Alcuni mesi fa abbiamo assistito all’arresto dei titolari dell’Impresa Funebre Taffo in realtà denominata: “TAFFO FUNERAL SERVICES” che rende un’idea certamente più dinamica e contemporanea, quella che da qualche tempo a questa parte promuoveva le sue attività con slogan del tipo: “Vi aiuteremo a farlo a pezzi… ” ad indicare il possibile pagamento a rate dei servizi funebri ed altri simili sempre di ben dubbio gusto.
I Taffo, a quanto affermano gli inquirenti, riuscivano a vincere appalti grazie alle compiacenze di dirigenti pubblici e non come nel recentissimo caso dell’Ospedale Sant’Andrea di Roma.
Chiunque abbia avuto la sventura di assistere al decesso di un proprio caro in una struttura pubblica o privata, ricorderà certamente, in mezzo alla disperazione, la “pronta assistenza” del personale sanitario nel suggerire un’impresa funebre subito disponibile per le più urgenti necessità.

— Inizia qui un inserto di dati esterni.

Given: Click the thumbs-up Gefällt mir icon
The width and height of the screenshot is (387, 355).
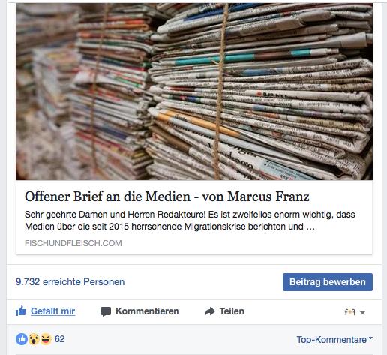Looking at the screenshot, I should [x=21, y=311].
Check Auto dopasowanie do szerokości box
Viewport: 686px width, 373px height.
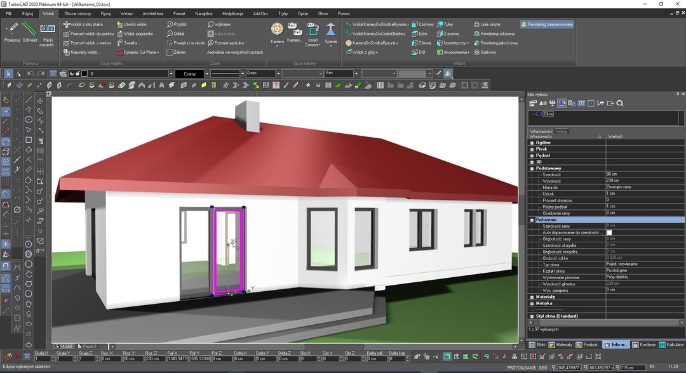click(x=609, y=233)
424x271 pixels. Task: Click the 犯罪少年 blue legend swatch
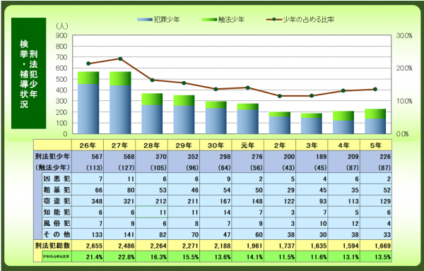(x=145, y=20)
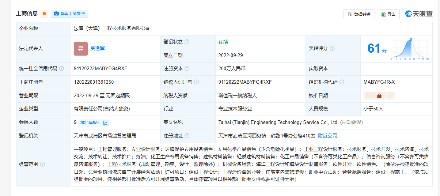Click the 吴 avatar thumbnail
Viewport: 440px width, 196px height.
click(x=81, y=49)
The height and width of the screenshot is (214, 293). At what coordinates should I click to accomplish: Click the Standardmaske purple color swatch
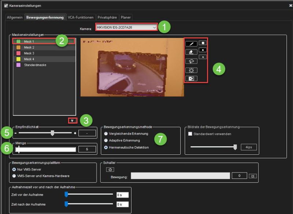tap(18, 65)
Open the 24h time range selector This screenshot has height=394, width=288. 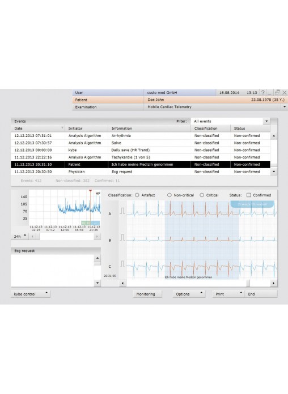[20, 237]
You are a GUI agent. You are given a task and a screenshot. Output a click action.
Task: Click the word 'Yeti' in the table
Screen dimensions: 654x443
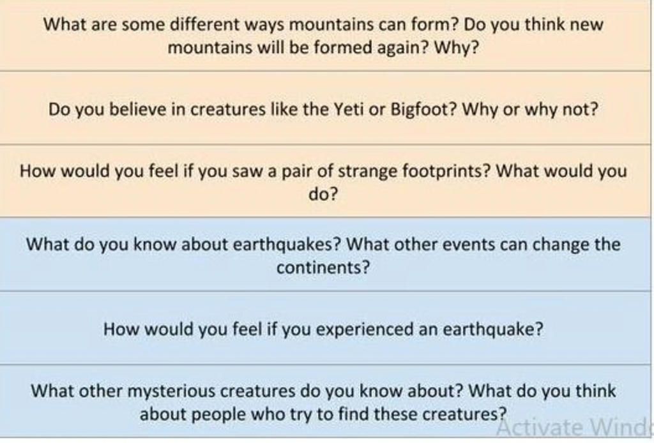349,109
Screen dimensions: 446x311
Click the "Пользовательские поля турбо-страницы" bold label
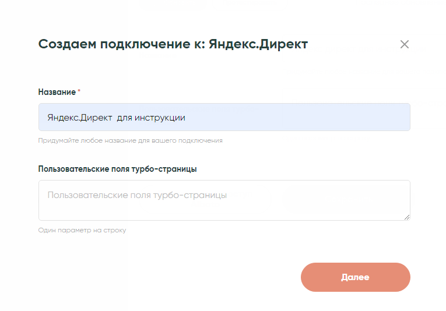click(117, 169)
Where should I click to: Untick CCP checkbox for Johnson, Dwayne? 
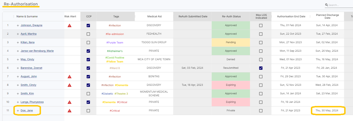pyautogui.click(x=88, y=26)
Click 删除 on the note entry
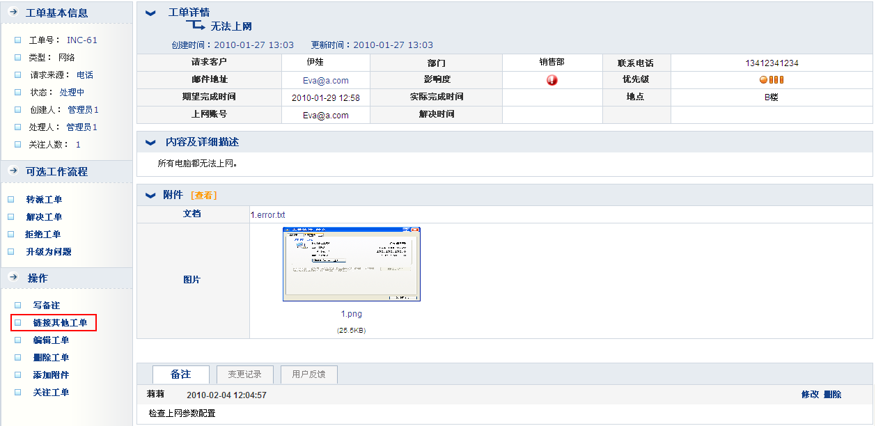Screen dimensions: 876x426 (832, 395)

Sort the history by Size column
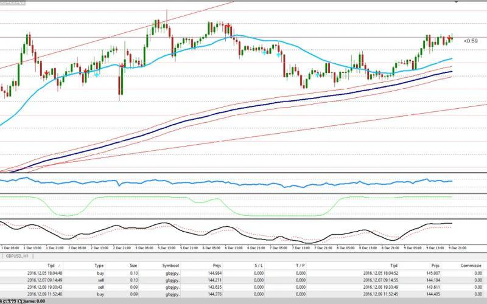(x=133, y=266)
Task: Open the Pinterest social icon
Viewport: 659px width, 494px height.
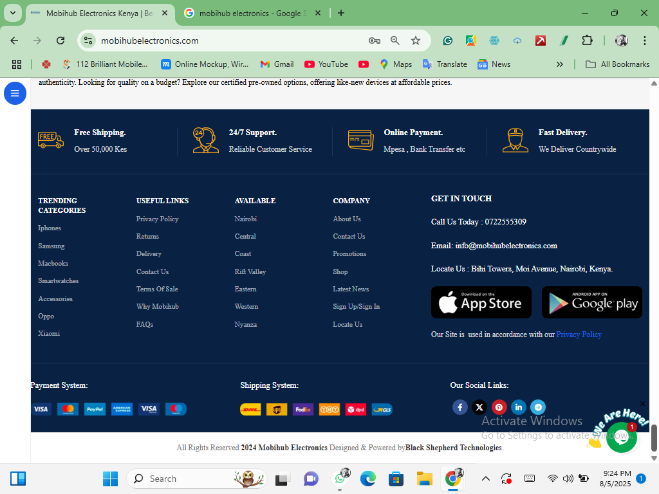Action: pos(499,407)
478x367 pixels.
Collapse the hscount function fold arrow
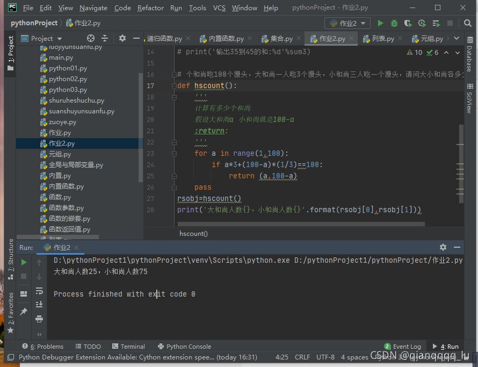click(173, 86)
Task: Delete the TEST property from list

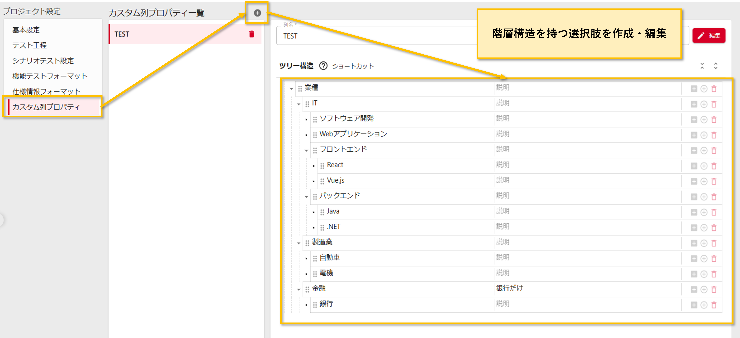Action: 252,34
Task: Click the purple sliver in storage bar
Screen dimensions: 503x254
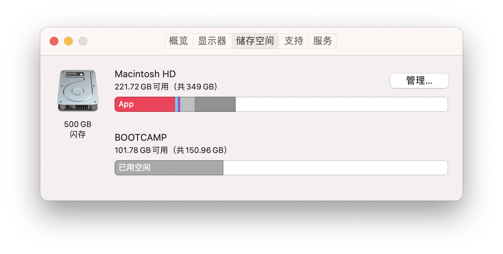Action: pos(179,104)
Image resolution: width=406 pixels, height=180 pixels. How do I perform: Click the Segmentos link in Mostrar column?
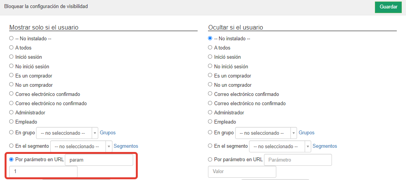pyautogui.click(x=126, y=146)
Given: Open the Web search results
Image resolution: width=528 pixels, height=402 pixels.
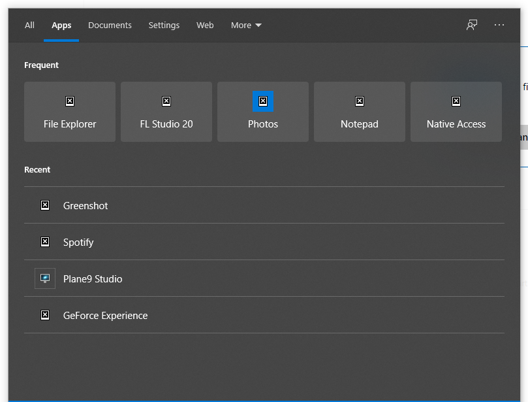Looking at the screenshot, I should [x=204, y=25].
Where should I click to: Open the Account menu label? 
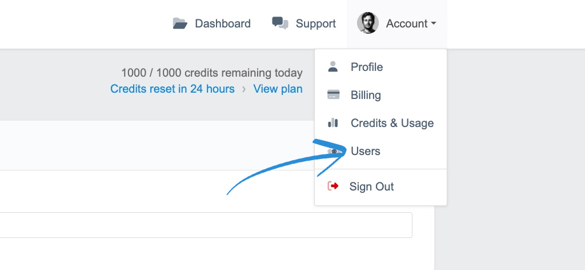[407, 23]
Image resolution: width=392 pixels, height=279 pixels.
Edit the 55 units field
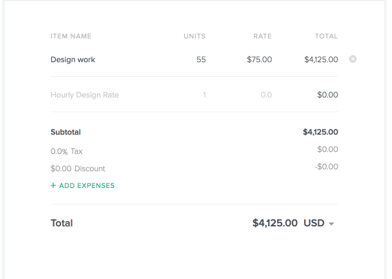pos(201,60)
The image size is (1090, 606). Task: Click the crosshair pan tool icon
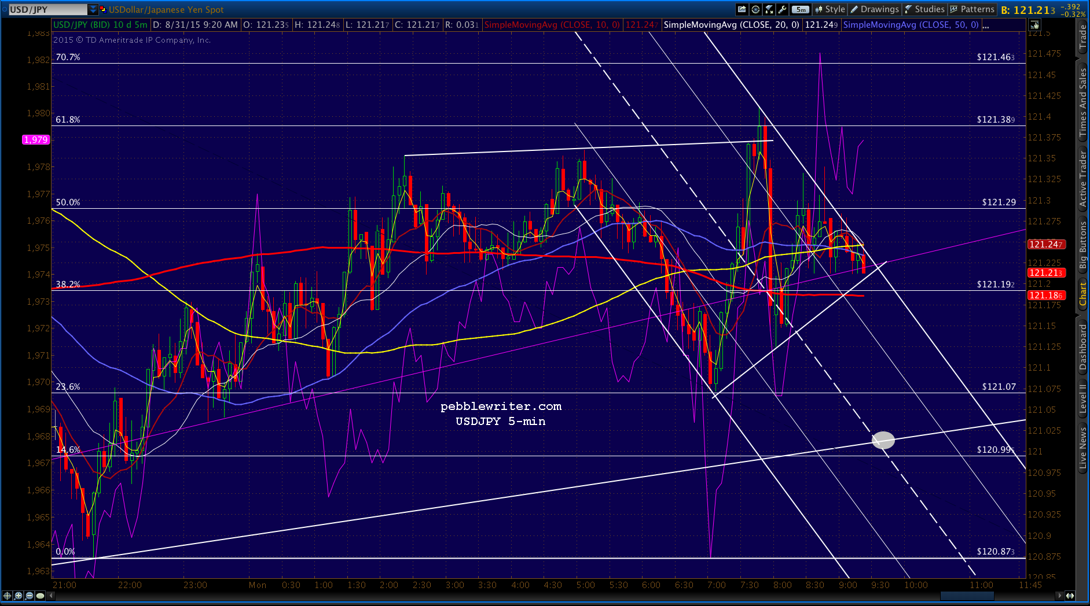[8, 596]
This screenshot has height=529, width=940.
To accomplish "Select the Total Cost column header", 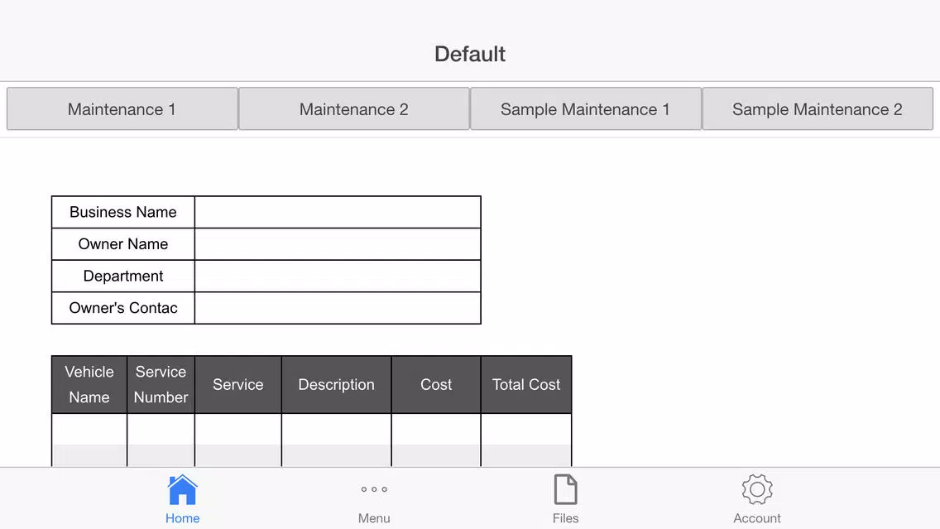I will click(526, 385).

E in quei momenti sappiamo come si sia talmente disconnessi dalla realtà che spesso non vi sia spazio per alcuna riflessione sulle indicazioni della struttura. E sappiamo pure che altrettanto spesso la stessa impresa gestirà tutto l’iter funebre fino alla sepoltura. Lo sappiamo e ricordiamo anche quell’aria un po’ sgradevole di esserne subito circondati. Poi la scelta dell’inumazione, della cremazione o del fornetto, primo, secondo, terzo o quarto piano secondo le tasche, la scelta della bara, dei pizzi, dell’auto, dei simboli religiosi, dei fiori… Insomma quel senso di amarezza dell’economia funebre che non risparmia neppure i momenti crudeli del distacco.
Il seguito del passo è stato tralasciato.